Region 1 – A Years Worth of Harvests Tied Up In Litigation

How many times on this site have we heard that acreage and timber volume tied up in litigation is insignificant? This would seem to indicate otherwise:

“Covering Idaho, Montana and portions of the Dakotas, Region 1 of the U.S. Forest Service has reached a grim milestone.

Over 35,000 acres of forest projects on Region 1 National Forests are stymied by litigation. The amount of timber tied up in lawsuits (355 million board feet) is now more than region’s entire timber harvest of 321 million board feet”

4 thoughts on “Region 1 – A Years Worth of Harvests Tied Up In Litigation”

    • Matthew

      Read your link – Seems to be for Montana only and for ?2013?

      Your linked Washington Post article has a link to the author’s source May 2015 updated report link. The findings include:
      Page 2 clearly supports my original link for the entire Region 1. On page 2 we read “Results from this study demonstrate that R1 experiences a relatively high level of litigation both in terms of the number of projects that are litigated and the proportion of the region’s annual timber program and budget that are impacted by litigation. From 2008 through 2013, R1 had more than 70 projects litigated – more than any other FS region. In recent years, litigation has encumbered 40 to 50 percent of R1’s planned timber harvest volume and treatment acres, and litigation of the SBR project alone involved more than 25 percent of the Flathead National Forest’s FY 2013 timber program. The estimated financial impact of litigation-encumbered timber volume on R1’s congressionally appropriated timber program budget was $9.8 million in FY 2013 and $6.8 million in FY 2014. Economic impacts to communities – in jobs, labor income, federal, state, and local taxes – are identified as the largest potential impacts of FS litigation (potentially exceeding $10 million and 130 jobs for the SBR project alone), particularly when timber harvesting and other land management activities that create or maintain private employment and generate wages and other taxable revenue are reduced, delayed, or completely forgone as a result of litigation.”
      Page 12 “Of the 133 R1 cases in past 11 years, the majority (75) were by repeat litigants, with 30 cases filed by the Alliance for the Wild Rockies (AWR), 19 by the Native Ecosystems Council (NEC), 8 by the Lands Council, 5 each by the Ecology Center, Friends of the Wild Swan, and Swan View Coalition, and 3 by the Wild West Institute. Three of the top four recipients of attorney/EAJA fee payments in R1 were repeat litigants: AWR received $139,200 over 6 cases; NEC received $137,436 over 4 cases, and the Ecology Center received $173,072 over 4 cases. The Rock Creek Alliance received $186,500 for a single case.”

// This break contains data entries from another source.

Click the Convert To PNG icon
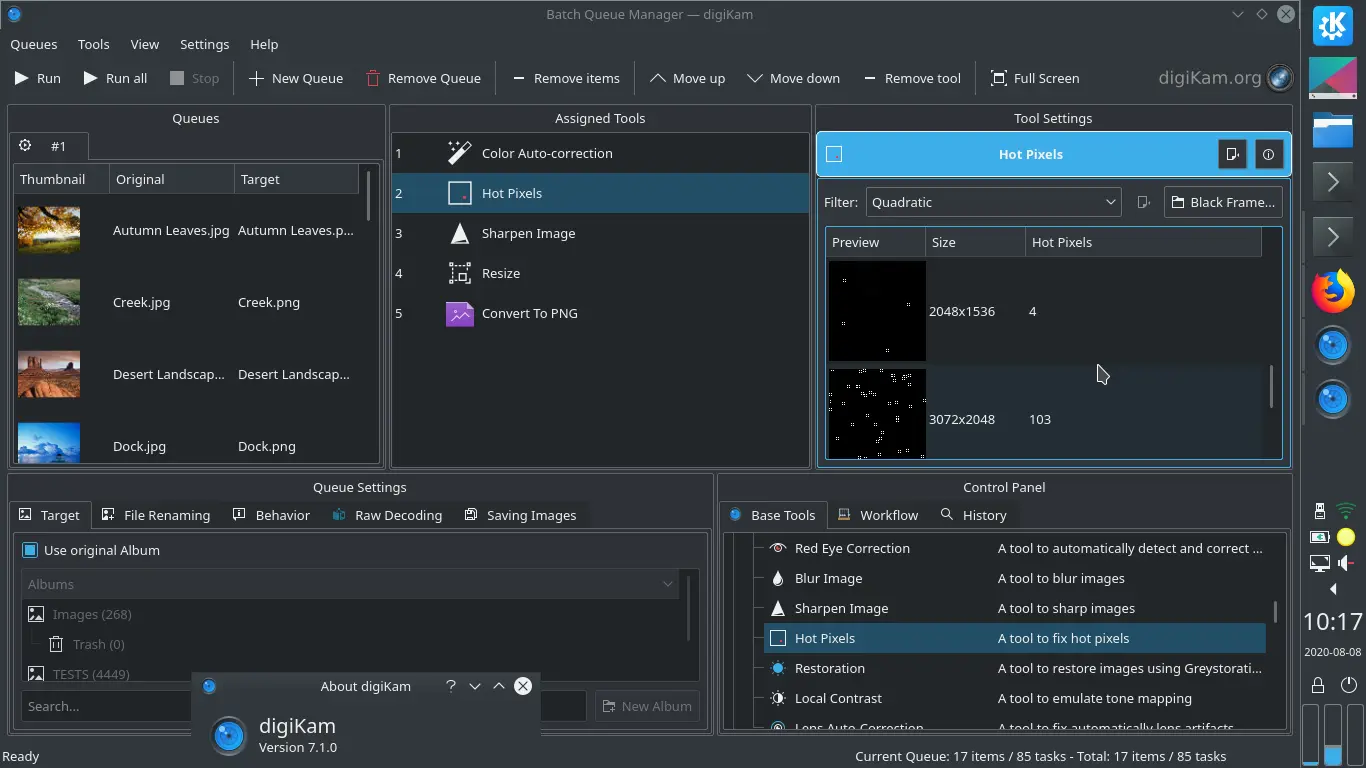The height and width of the screenshot is (768, 1366). tap(459, 313)
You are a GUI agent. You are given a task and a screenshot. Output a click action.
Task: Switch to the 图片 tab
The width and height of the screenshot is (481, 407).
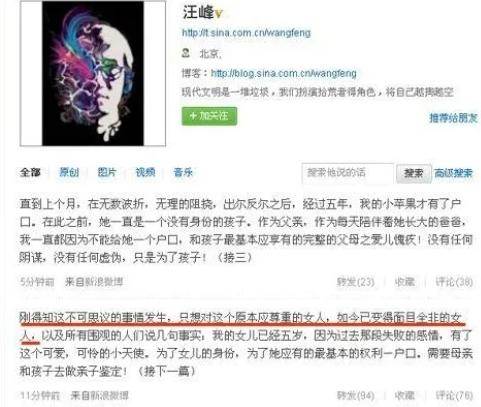coord(107,172)
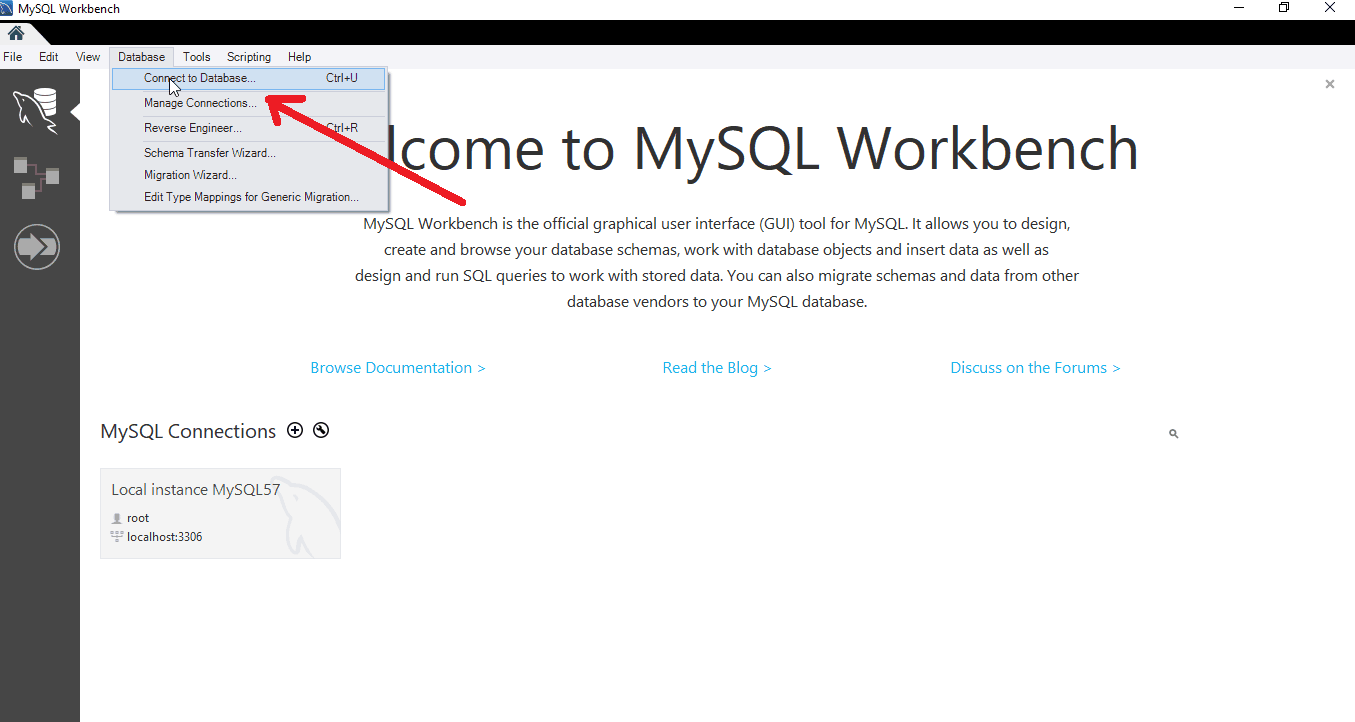Open the File menu
This screenshot has height=722, width=1355.
13,57
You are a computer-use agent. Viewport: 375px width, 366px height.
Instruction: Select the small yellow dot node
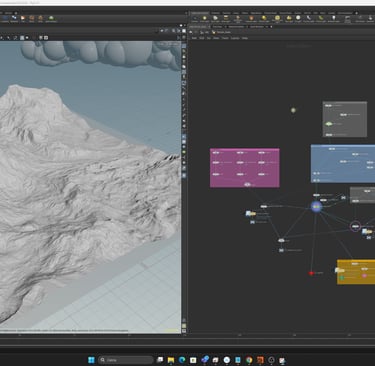[293, 110]
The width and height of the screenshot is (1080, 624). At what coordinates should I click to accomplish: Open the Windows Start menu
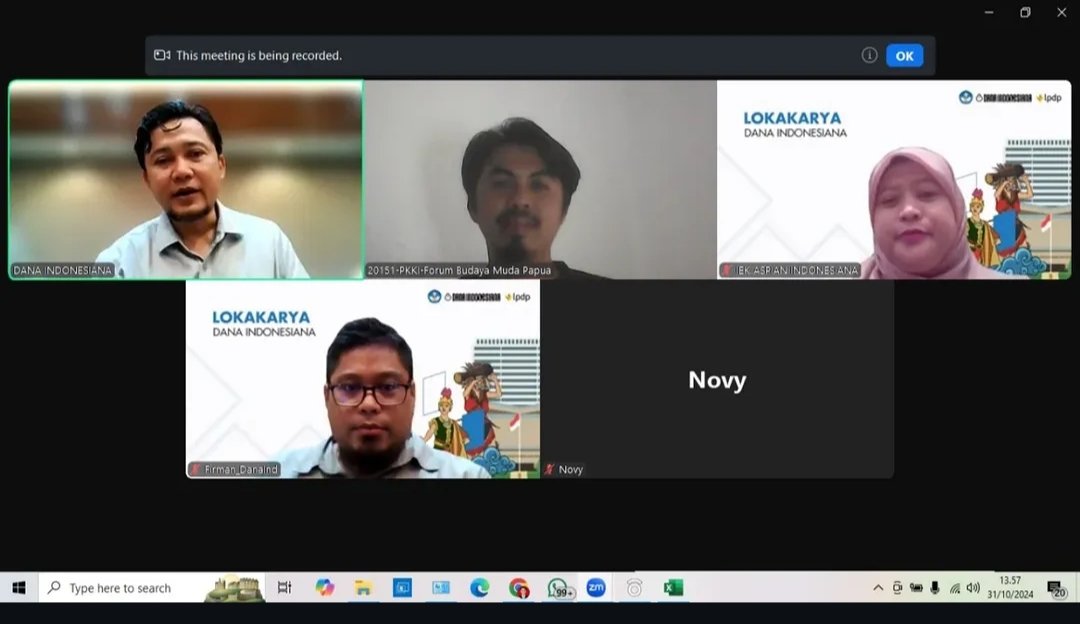click(18, 588)
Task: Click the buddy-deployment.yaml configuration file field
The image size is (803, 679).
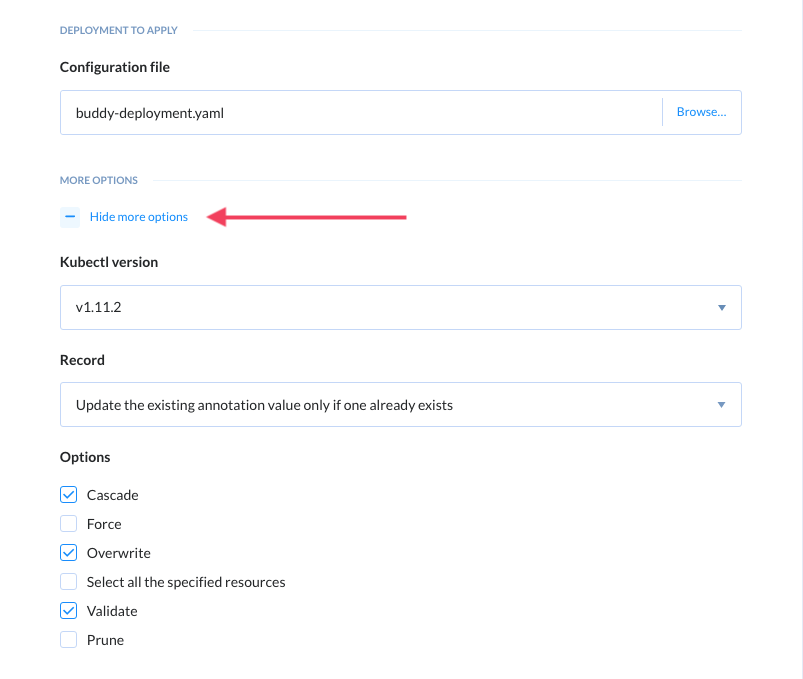Action: [x=361, y=113]
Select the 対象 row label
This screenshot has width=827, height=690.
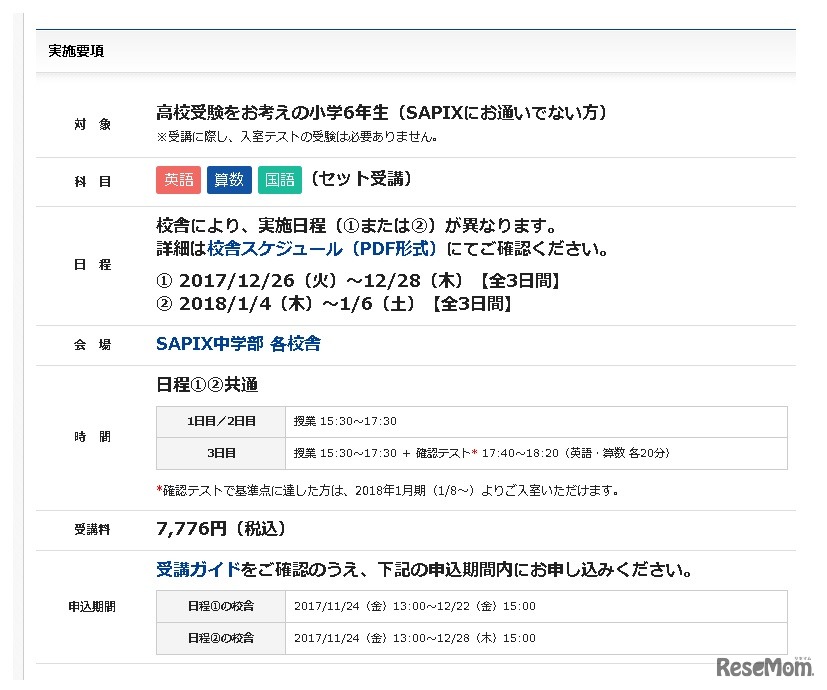92,124
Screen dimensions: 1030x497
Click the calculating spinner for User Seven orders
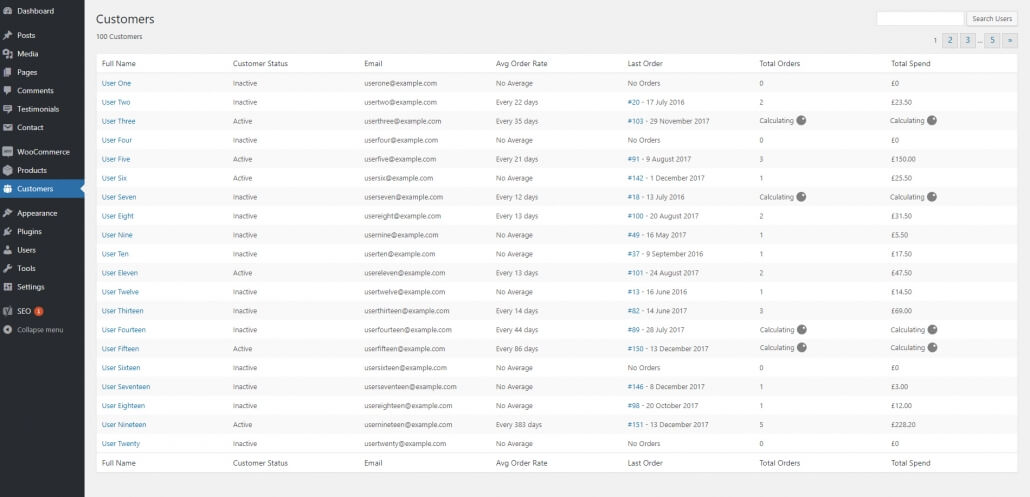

      So my original 2017 link does not seem to be refuted and the conclusion remains that litigation has a serious impact on Region 1 – contrary to the statement in your link which addresses a small subset of time and only a part of Region 1.

      If you have more current info that directly refutes this conclusion I would greatly appreciate a link so that I can identify any reliability issues with my source.

      Reply
        • Matthew

          Thank you, but your new link is virtually a carbon copy of the WP article.

          I’m not interested in what some confused politician/liar said. I’m interested in the truth and, according to the source document for the WP article, it appears that the truth is that litigation does have a significant impact on the availability of timber, ability to efficiently reduce the potential for catastrophic loss for all species and on the economic viability of the surrounding community as I quoted in my 3/14/17 comment above. Both of your links cherry picked the source to find years and subregions within region 1 that differ with the region 1 average for an extended time period.

          Read the source document linked to at the bottom of the WP article.